IHU On-Line – Quais são as lições desta crise?
Gonzalo Vecina Neto – Temos que correr atrás das lições de casa que deixamos de fazer e temos que cobrar o fato de que este presidente e seu desgoverno são os grandes responsáveis por tudo o que está acontecendo.
Uma vez feito isso, não podemos esquecer as lições da pandemia. Primeira lição: temos que diminuir a agressão ao meio ambiente. É da agressão ao meio ambiente que veio esta peste. Segundo, temos que entender a importância da desigualdade no mundo. Esse vírus nos mostrou que não é ele quem mata. Quem mata é a pobreza. Pobres estão morrendo três vezes mais no Brasil do que os remediados e ricos. Negros estão morrendo quatro vezes mais do que brancos. E não é porque são negros; é porque são pobres e têm que sair na rua todos os dias para buscar comida. Quem tem que sair na rua todos os dias para buscar comida, encontra o vírus, adoece e morre.
Distribuição de renda e acesso à saúde
Temos que combater a desigualdade e não se combate a desigualdade ensinando a pescar. Precisamos distribuir renda, é preciso haver uma política ativa de distribuição de renda. Isso é decisão do povo e nós, povo, temos que decidir isso. Temos que eleger políticos comprometidos com a redução das desigualdades. Não é normal a desigualdade; ela é anormal.
Precisamos ter um sistema de saúde público universal financiado por impostos públicos. O SUS salvou o Brasil neste momento e temos de garantir que ele continue existindo. Os inimigos do SUS estão presentes. Tem uma consulta pública no Ministério da Saúde neste momento com um projeto de privatizar o SUS. Tivemos uma redução importante do financiamento do SUS neste ano: mais de 40 bilhões em relação ao ano passado. Os inimigos do SUS estão acordados. E nós, o que estamos fazendo? Estamos na luta. Vamos continuar. Certamente, quem continuar terá o fruto da sua luta. E o fruto da nossa luta é um mundo mais humano, igual, com menos morte.
IHU On-Line - Quais são os desdobramentos e efeitos da iniciativa de Joe Biden em termos de quebra de patentes? Como isso afeta em particular o Brasil?

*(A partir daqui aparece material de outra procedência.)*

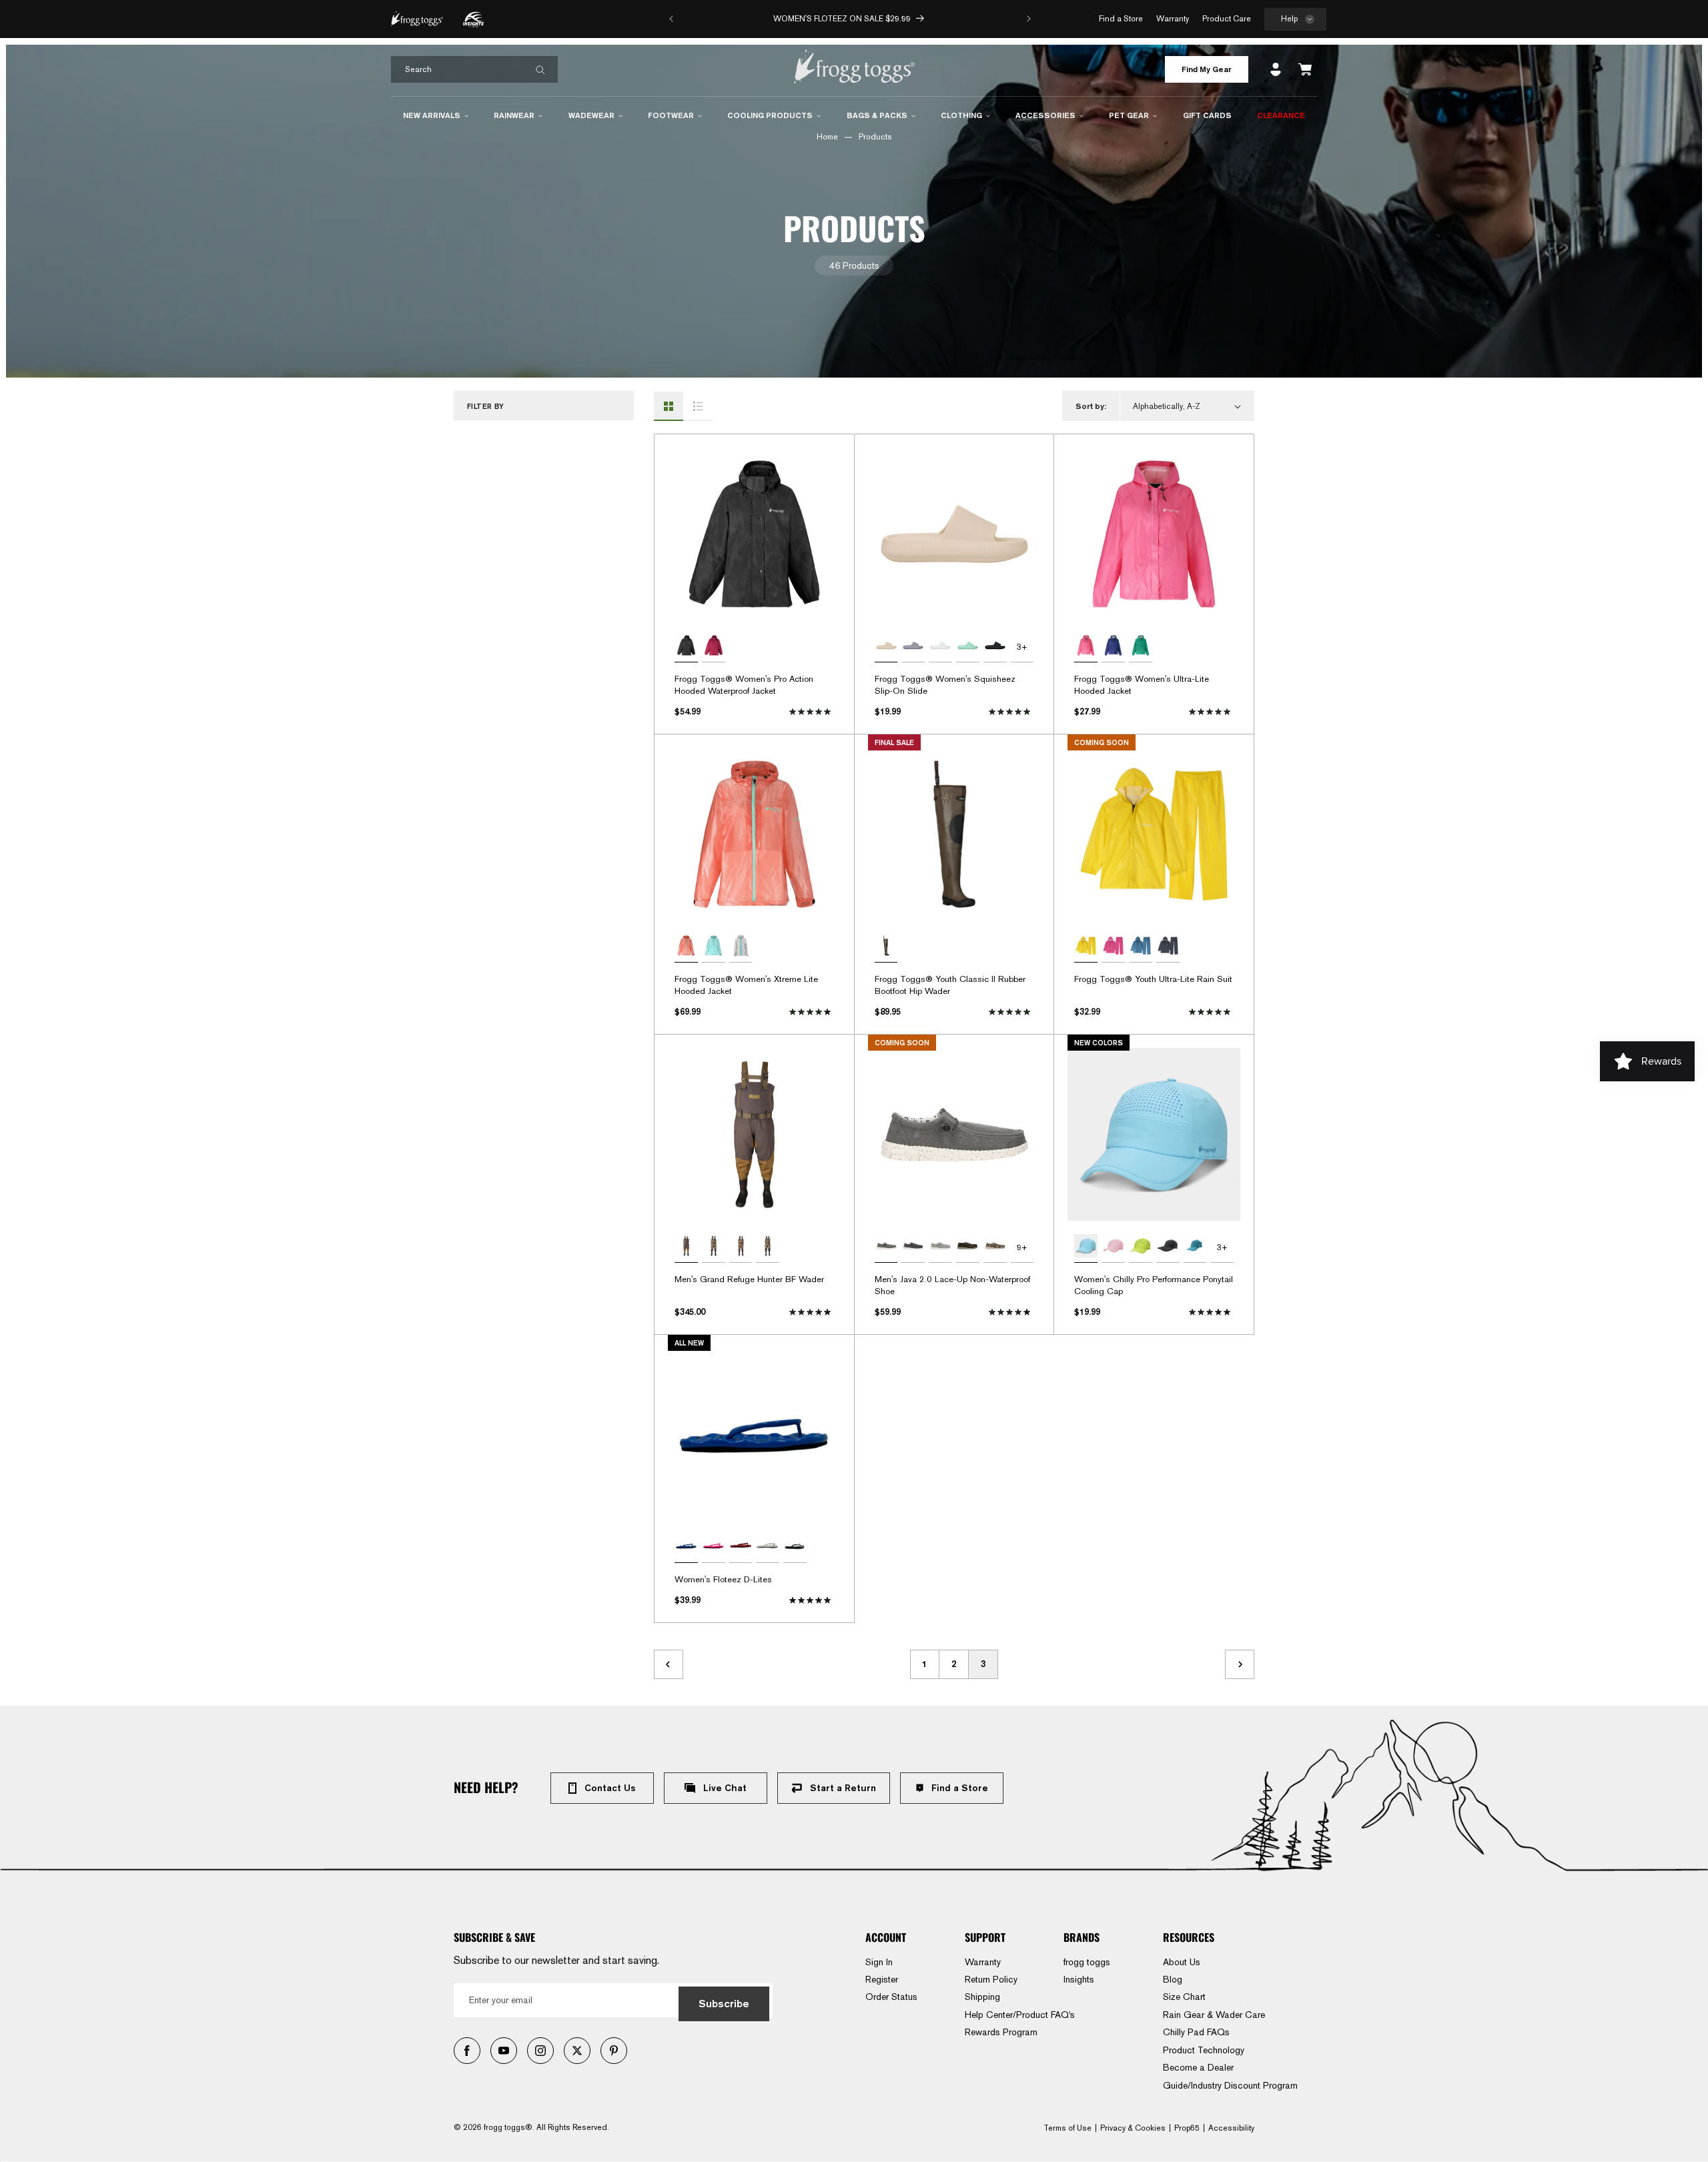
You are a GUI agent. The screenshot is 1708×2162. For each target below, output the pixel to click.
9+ (1022, 1247)
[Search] (540, 70)
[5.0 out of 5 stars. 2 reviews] (1211, 1012)
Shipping (982, 1996)
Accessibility (1231, 2128)
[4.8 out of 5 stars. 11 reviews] (1211, 711)
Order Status (891, 1996)
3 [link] (983, 1663)
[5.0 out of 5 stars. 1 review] (1011, 1012)
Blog (1172, 1979)
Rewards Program (1001, 2032)
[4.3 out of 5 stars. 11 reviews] (1011, 1312)
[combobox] (474, 69)
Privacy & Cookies (1133, 2128)
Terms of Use (1067, 2128)
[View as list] (698, 406)
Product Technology (1203, 2050)
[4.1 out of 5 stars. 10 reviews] (811, 1012)
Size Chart (1184, 1996)
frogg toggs (1086, 1962)
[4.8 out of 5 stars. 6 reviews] (1011, 711)
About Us (1181, 1962)
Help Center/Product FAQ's (1020, 2014)
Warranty (983, 1962)
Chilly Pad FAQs (1196, 2032)
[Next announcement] (1028, 18)
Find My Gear (1207, 69)
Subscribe (724, 2003)
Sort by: (1091, 406)
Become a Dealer (1198, 2067)
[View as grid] (668, 406)
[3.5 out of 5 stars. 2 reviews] (811, 1312)
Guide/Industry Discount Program (1230, 2085)
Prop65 (1187, 2128)
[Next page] (1239, 1664)
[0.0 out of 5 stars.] (811, 1600)
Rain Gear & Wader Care (1214, 2014)
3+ (1022, 647)
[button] (1295, 19)
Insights (1078, 1979)
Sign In (879, 1962)
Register (881, 1979)
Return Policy (991, 1979)
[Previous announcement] (671, 18)
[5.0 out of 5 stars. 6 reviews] (811, 711)
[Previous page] (668, 1664)
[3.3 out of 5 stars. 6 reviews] (1211, 1312)
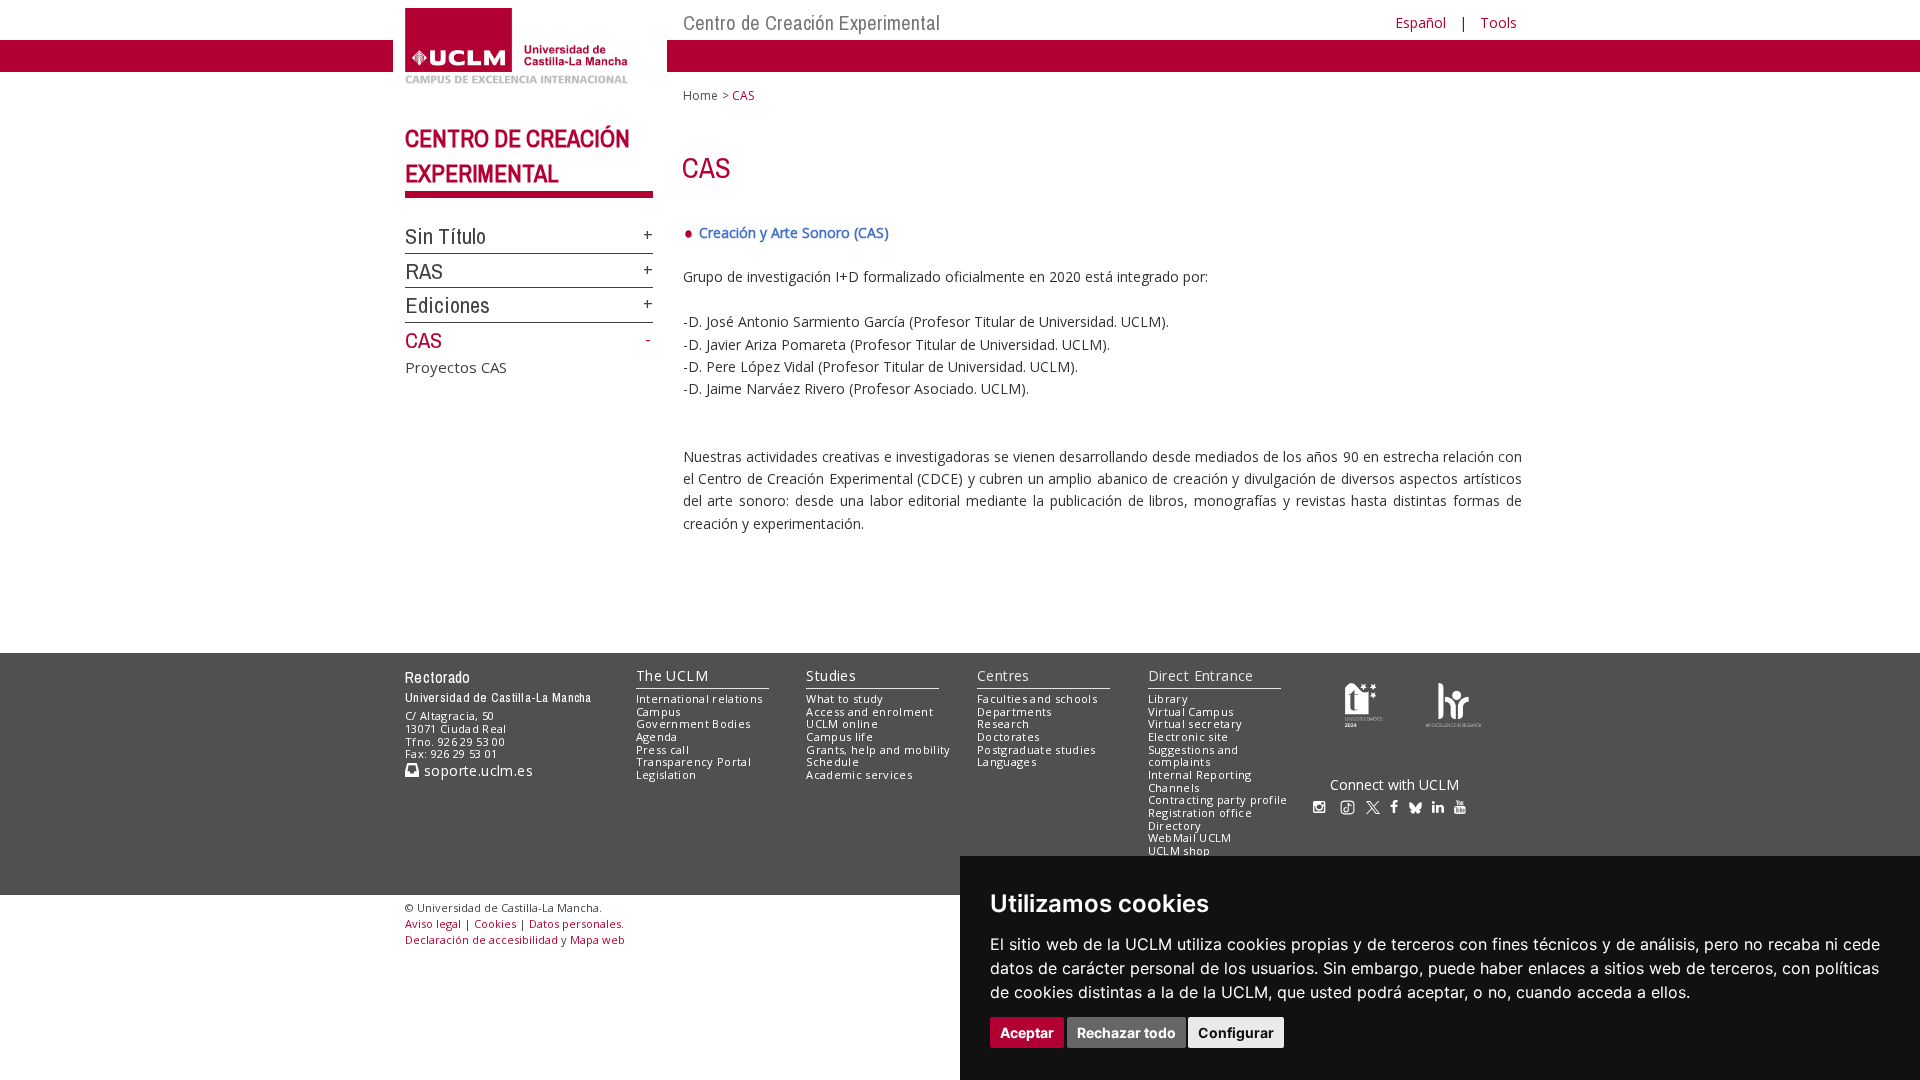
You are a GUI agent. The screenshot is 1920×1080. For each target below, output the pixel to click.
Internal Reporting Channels (1200, 781)
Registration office (1200, 812)
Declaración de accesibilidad (481, 939)
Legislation (666, 774)
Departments (1014, 711)
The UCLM (672, 675)
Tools (1498, 22)
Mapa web (597, 939)
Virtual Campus (1191, 711)
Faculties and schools (1037, 698)
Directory (1175, 825)
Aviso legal (433, 923)
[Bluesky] (1420, 806)
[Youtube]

Gonzalo Vecina Neto – A questão do Biden é uma bela de uma promessa. No Brasil, não creio que gere uma alteração muito grande porque já temos no Butantan e na Fiocruz o projeto de transferência tecnológica da AstraZeneca e da Sinovac. Além do quê, o Butantan está desenvolvendo a vacina Butanvac, que está em produção, é uma promessa, mas ainda precisa passar pelos testes clínicos, que vão terminar por volta do final do ano, e, no início do ano que vem, está previsto o término das vacinas que são desenvolvidas na USP, em Ribeirão Preto.
Agora, temos mais indústrias, temos mais capacidade de receber transferência de tecnologia de outras empresas. Hoje, temos, seguramente, cinco indústrias farmacêuticas de capital nacional com capacidade de receber tecnologia para produção de vacina, mesmo uma vacina de RNA mensageiro. Então, há uma abertura para isso. Não sei como isso vai se desdobrar. Temos capacidade e podemos ser um importante provedor de vacinas para o mundo. Precisamos estar abertos para isso, mas vamos acompanhar os acontecimentos. Temos que registrar a importância do gesto do Biden, que, repito: tem um aspecto humanitário, mas tem um aspecto que é inteligência estratégica dos americanos.